» **Instrucciones**
¿Coinciden con el texto sobre cumplir 18 en un hogar de niños estas afirmaciones? (a) En el hogar San Ricardo, la mayoría de los residentes es mayor de edad. (b) En los hogares de protección de menores viven menos de mil adultos. (c) Claudia Erazo es la directora de la residencia. Contesta sí o no a cada una y cita literalmente las palabras del texto que lo deciden.

Cumplir 18 en un hogar de niños
Pocos saben que hay más de mil adultos que viven en los hogares de protección de menores. Llegaron siendo niños y se quedaron porque están estudiando o porque tienen algún tipo de discapacidad. La mayoría tiene algo en común: no cuentan con nadie afuera que pueda apoyarlos.
En el hogar San Ricardo de Batuco, es más probable que un niño muera a que se vaya. La institución, colaboradora del Servicio Nacional de Menores (Sename) recibe a niños con discapacidad mental profunda, que han sido maltratados o abandonados.
Pese a que los encargados del hogar San Ricardo siguen llamándolos niños, tres de cada cuatro del total de 143 residentes tiene más de 18 años. El mayor tiene 64 y llegó en 1967, cuando Frei Montalva era presidente. “Sabemos que si alguien entra, es muy difícil que vuelva a salir”, dice Claudia Erazo, asistente social de la residencia.

» **Datos proporcionados**

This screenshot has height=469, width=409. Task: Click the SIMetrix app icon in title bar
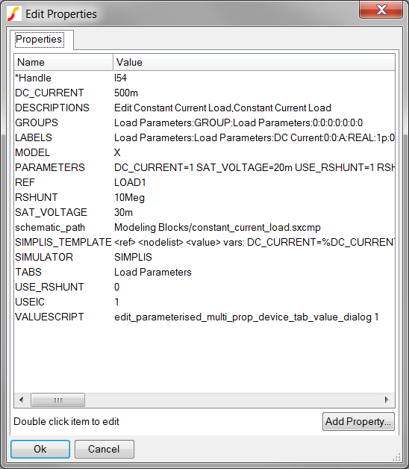point(14,13)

» **Respuesta**
(a) Sí: «tres de cada cuatro del total de 143 residentes tiene más de 18 años».
(b) No: «hay más de mil adultos que viven en los hogares de protección de menores».
(c) No: «dice Claudia Erazo, asistente social de la residencia».